Any Grant funds, and any interest or other income generated thereby, not used for, or committed to, the development of DARE-LARC1 in accordance with the Grant Agreement upon the expiration or termination of the Grant Agreement must be returned promptly to the Foundation.
The foregoing description of terms and conditions of the Grant Agreement is not complete and is qualified in its entirety by reference to the full text of such agreement, a copy of which Daré intends to file with its quarterly report on Form 10-Q for the period ended June 30, 2021.
Cautionary Statement Regarding Forward-Looking Statements
This report contains forward-looking statements within the meaning of Section 27A of the Securities Act and Section 21E of the Securities Exchange Act of 1934, as amended, including, without limitation, statements relating to the receipt by Daré of Grant funds under the Grant Agreement and the timing of its receipt of such funds and the development of DARE-LARC1 during the Grant Period. To the extent that statements contained in this report are not descriptions of historical facts, they are forward-looking statements. Forward-looking statements are based on current expectations and assumptions that are subject to risks and uncertainties.

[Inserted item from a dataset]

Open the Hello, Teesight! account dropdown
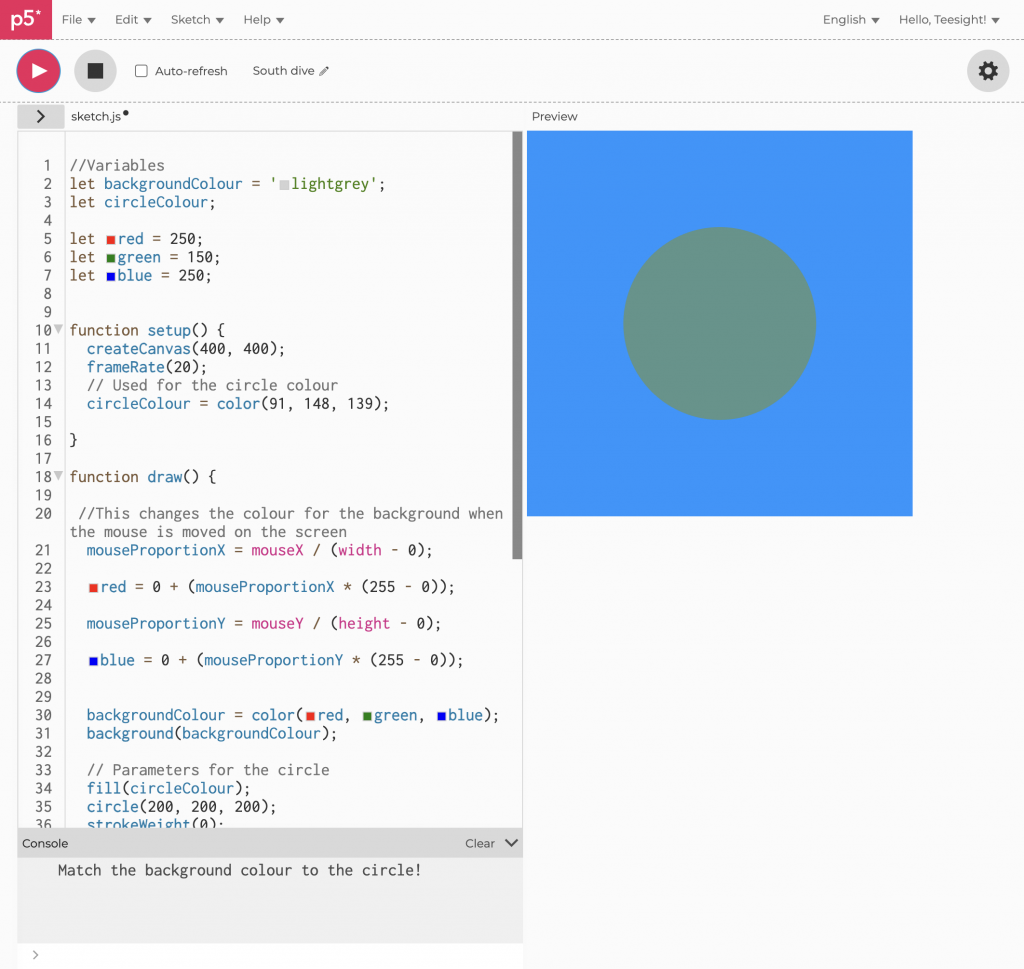Viewport: 1024px width, 969px height. click(x=948, y=20)
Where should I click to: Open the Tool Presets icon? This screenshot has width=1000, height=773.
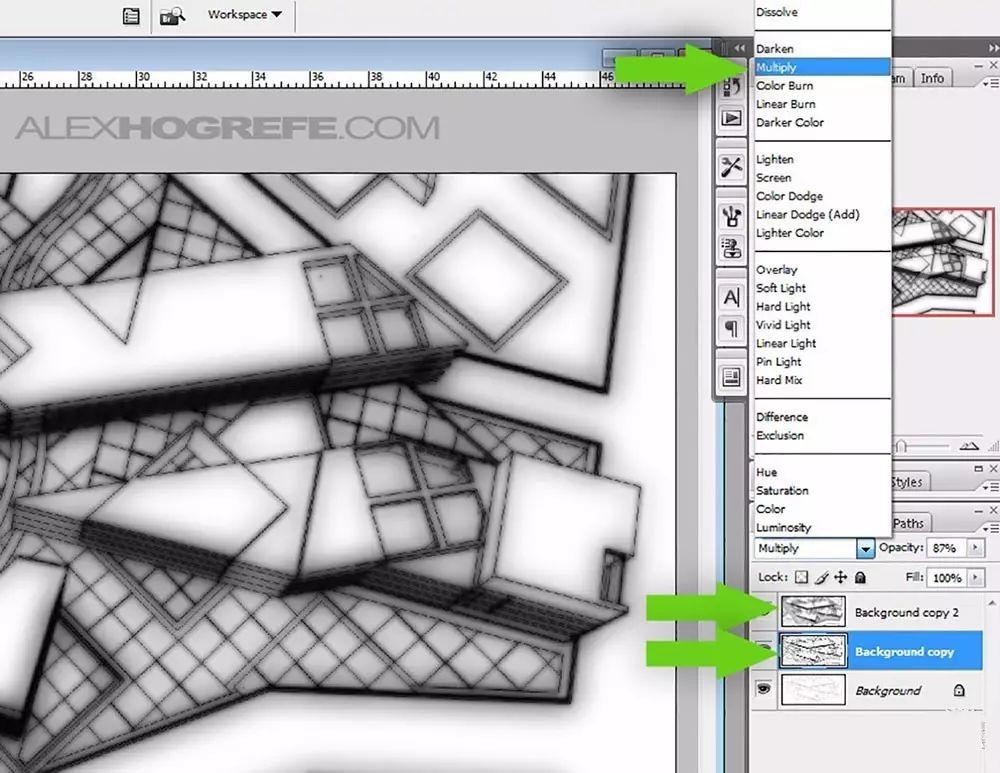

Actual results could differ materially from those anticipated as a result of various factors, including, without limitation, the risks and uncertainties inherent in the research and development of Daré’s product candidates, including DARE-LARC1, Daré’s ability to meet the DARE-LARC1 development and related reporting milestones in accordance with the Grant Agreement, or at all, and Daré’s ability to continue as a going concern. For a further description of the risks and uncertainties that could cause actual results to differ from those expressed in the forward-looking statements, as well as risks relating to Daré’s business in general, please refer to Daré’s annual report on Form 10-K filed with the SEC on March 30, 2021, and its current and future periodic reports filed with the SEC. You are urged to consider these factors carefully in evaluating the forward-looking statements in this report and are cautioned not to place undue reliance on such forward-looking statements, which are qualified in their entirety by this cautionary statement. Unless otherwise required by law, Daré expressly disclaims any obligation to update publicly any forward-looking statements, whether as result of new information, future events or otherwise.

Pursuant to the requirements of the Securities Exchange Act of 1934, the registrant has duly caused this report to be signed on its behalf by the undersigned hereunto duly authorized.